◆ **提示文**:
......
僕にとっての乃木坂46の魅力の一つに、「ネガティブさ」がある。僕の中の「アイドル」というイメージを超えて、彼女たちは「ネガティブ」な自分を見せる。全メンバーがそういうわけではないが、乃木坂46にはそういうメンバーが多いような印象を僕は持っている。
「ネガティブさ」は、言葉を生む。
穂村弘の「蚊がいる」(KADOKAWA)というエッセイがある。その巻末で、又吉直樹との対談が収録されているのだが、穂村弘がサッカー部に所属していた又吉直樹に対して、こんな風に言う場面がある。
『僕はそこが謎で。たとえば運動ができないとなぜできないかを考えると思うんです、言葉で。できるヤツは言葉要らないんですよ、できるから。モテるヤツ、運動できるヤツ、楽器弾けるヤツはそれでコミュニケーションできるから言葉を必要としない。だから意外で、サッカーができたのに、なぜ本を読む必要があったんだろうって』
「できるヤツ」は言葉を必要としない。その通りだ、と僕も思った。「できない」というネガティブな葛藤を抱える人間だからこそ、言葉を取り入れ、言葉で思考し、言葉で生きていくのだというのは、僕の実感としてもある。
......
◆ **資料**:
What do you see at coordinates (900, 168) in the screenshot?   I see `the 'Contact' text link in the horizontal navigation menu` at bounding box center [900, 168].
......
◆ **作業目標**:
提示文のうち「穂村弘の「蚊がいる」(KAD」から「のは、僕の実感としてもある。」までの部分を、一字一句変えずに出力しなさい。

◆ **出力全文**:
穂村弘の「蚊がいる」(KADOKAWA)というエッセイがある。その巻末で、又吉直樹との対談が収録されているのだが、穂村弘がサッカー部に所属していた又吉直樹に対して、こんな風に言う場面がある。
『僕はそこが謎で。たとえば運動ができないとなぜできないかを考えると思うんです、言葉で。できるヤツは言葉要らないんですよ、できるから。モテるヤツ、運動できるヤツ、楽器弾けるヤツはそれでコミュニケーションできるから言葉を必要としない。だから意外で、サッカーができたのに、なぜ本を読む必要があったんだろうって』
「できるヤツ」は言葉を必要としない。その通りだ、と僕も思った。「できない」というネガティブな葛藤を抱える人間だからこそ、言葉を取り入れ、言葉で思考し、言葉で生きていくのだというのは、僕の実感としてもある。